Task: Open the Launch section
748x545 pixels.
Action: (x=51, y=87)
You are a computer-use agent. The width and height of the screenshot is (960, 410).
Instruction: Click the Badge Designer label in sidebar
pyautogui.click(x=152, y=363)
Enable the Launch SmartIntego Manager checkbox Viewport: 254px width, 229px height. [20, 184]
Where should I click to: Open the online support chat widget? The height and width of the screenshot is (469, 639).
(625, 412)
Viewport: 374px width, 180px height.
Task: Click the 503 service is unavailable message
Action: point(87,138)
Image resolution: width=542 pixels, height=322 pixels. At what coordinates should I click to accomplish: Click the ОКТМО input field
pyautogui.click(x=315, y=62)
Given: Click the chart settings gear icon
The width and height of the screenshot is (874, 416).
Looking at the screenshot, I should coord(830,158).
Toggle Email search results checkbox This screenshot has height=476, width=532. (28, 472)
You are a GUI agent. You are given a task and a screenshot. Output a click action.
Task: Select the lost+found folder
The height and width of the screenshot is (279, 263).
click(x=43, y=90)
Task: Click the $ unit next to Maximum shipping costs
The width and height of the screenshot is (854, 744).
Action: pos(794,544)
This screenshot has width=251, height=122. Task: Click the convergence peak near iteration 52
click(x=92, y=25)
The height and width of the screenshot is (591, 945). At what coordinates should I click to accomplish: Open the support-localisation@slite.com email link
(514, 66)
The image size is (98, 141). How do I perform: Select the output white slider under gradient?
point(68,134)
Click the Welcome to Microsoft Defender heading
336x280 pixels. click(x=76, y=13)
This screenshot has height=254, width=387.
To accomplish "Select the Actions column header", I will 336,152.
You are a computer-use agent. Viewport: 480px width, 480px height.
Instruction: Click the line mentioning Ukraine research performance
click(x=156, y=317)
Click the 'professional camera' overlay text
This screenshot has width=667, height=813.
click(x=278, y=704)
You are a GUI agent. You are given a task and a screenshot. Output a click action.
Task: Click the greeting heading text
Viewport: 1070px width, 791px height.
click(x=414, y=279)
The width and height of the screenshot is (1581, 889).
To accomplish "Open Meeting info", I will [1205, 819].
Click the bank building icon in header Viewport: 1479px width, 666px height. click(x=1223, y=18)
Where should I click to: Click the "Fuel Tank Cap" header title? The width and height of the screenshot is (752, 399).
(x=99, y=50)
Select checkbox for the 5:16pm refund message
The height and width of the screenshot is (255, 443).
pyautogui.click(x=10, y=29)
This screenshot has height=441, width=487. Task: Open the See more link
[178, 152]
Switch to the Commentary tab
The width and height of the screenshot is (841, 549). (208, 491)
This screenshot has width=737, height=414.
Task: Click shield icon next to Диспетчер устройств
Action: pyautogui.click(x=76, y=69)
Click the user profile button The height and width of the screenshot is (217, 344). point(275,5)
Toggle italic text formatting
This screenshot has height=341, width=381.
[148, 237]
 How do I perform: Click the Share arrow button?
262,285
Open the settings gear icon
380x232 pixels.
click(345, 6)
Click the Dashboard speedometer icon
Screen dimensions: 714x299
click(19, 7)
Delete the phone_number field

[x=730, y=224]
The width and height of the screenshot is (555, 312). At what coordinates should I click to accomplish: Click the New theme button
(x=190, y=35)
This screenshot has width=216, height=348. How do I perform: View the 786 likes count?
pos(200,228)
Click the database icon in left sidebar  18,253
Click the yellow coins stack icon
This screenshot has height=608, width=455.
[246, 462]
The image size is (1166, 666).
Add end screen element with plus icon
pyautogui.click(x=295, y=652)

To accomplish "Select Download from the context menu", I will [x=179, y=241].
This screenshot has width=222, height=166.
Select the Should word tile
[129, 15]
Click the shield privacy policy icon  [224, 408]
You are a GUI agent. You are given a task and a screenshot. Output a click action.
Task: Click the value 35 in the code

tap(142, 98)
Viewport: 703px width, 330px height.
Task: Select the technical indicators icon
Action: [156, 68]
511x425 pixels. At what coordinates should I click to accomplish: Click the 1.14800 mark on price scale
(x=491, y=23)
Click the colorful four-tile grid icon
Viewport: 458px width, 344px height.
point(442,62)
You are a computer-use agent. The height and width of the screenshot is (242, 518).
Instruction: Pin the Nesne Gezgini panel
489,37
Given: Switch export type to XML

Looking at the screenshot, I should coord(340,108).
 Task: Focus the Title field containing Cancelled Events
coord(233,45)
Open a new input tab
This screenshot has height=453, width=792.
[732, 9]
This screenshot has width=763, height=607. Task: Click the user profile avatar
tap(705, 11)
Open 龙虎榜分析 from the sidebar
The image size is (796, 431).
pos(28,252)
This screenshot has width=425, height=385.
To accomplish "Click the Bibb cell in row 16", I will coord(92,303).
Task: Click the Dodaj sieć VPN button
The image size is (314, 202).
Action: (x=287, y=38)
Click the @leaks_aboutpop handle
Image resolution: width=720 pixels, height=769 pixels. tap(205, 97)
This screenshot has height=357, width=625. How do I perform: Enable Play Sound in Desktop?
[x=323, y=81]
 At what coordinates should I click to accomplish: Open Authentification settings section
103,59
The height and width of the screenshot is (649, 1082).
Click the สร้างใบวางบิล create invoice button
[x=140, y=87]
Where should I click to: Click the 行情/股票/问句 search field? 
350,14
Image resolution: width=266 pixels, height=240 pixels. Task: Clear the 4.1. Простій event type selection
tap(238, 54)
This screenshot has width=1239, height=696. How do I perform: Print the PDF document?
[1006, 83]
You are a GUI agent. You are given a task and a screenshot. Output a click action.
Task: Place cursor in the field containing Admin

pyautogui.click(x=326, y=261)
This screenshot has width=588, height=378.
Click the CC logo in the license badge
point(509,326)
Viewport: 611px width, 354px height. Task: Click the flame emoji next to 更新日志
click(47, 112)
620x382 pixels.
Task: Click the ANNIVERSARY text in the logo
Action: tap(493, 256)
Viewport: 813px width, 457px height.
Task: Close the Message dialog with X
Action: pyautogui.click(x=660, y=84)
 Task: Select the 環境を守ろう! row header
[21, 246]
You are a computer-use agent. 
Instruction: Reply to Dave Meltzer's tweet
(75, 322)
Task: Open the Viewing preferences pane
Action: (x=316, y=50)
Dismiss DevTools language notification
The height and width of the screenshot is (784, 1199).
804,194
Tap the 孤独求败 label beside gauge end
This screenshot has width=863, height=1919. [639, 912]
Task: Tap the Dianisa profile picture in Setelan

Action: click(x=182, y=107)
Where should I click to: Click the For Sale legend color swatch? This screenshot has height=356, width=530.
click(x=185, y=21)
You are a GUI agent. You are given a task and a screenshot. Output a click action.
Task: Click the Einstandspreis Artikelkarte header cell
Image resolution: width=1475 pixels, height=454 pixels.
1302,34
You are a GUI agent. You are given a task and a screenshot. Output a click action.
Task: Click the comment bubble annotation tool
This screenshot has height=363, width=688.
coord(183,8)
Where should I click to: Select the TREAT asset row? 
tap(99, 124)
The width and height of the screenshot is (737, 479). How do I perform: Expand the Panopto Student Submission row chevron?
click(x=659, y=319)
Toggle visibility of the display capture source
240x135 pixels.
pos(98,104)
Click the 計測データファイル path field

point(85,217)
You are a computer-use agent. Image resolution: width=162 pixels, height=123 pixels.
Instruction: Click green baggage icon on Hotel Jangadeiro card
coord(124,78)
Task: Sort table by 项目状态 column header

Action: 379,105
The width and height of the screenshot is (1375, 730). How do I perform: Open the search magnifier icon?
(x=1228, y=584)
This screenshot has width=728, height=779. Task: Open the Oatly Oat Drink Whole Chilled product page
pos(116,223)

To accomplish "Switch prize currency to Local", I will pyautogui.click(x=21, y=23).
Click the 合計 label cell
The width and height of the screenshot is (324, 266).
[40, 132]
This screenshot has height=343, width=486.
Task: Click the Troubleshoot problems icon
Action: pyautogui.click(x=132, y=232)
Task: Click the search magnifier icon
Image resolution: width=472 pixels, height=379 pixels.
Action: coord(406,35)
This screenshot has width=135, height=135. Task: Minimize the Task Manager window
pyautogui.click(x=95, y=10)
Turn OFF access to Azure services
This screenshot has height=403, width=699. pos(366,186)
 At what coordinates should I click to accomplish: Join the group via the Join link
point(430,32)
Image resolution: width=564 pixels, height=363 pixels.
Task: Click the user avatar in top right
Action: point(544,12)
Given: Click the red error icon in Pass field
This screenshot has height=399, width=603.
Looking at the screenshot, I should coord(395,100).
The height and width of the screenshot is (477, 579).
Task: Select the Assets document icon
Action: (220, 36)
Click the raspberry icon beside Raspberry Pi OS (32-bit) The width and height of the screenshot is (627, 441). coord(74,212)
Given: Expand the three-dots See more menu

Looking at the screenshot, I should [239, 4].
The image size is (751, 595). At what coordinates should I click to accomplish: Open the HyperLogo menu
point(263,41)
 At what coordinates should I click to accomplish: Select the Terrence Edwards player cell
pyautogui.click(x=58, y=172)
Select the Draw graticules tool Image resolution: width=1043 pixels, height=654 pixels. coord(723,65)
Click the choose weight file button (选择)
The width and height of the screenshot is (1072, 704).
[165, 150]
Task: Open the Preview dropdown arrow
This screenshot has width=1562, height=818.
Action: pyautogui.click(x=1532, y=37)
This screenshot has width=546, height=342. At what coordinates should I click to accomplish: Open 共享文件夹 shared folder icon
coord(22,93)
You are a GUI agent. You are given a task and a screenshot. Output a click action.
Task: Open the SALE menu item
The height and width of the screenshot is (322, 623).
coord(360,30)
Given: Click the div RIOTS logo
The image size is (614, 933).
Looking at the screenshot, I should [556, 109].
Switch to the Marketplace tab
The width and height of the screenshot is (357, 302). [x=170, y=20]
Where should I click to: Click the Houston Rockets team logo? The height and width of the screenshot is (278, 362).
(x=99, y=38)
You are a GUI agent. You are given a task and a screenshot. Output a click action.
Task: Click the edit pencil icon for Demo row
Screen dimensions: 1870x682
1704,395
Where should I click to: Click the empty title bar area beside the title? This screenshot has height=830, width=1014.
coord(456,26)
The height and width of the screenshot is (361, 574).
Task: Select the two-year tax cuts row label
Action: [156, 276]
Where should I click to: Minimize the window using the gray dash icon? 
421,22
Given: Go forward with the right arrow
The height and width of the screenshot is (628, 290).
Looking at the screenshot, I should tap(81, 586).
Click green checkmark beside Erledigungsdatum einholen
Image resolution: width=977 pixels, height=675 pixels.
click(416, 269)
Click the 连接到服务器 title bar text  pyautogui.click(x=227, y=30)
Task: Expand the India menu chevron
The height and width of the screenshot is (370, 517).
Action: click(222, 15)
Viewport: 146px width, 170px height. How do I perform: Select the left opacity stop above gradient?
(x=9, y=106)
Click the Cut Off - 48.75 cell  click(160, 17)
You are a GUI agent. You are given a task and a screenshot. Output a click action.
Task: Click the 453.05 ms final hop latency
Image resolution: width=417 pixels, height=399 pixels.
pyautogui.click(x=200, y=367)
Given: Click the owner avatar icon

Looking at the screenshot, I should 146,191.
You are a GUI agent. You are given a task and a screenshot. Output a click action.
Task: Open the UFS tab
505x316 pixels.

= = = = =

Retype word for word everything in the listing above from the line that holds "This screenshot has width=728, height=779." down to the line that holds "Click the 合計 label cell". Keep both end lines and leave out the rest.

This screenshot has width=728, height=779. Task: Open the Oatly Oat Drink Whole Chilled product page
pos(116,223)

To accomplish "Switch prize currency to Local", I will pyautogui.click(x=21, y=23).
Click the 合計 label cell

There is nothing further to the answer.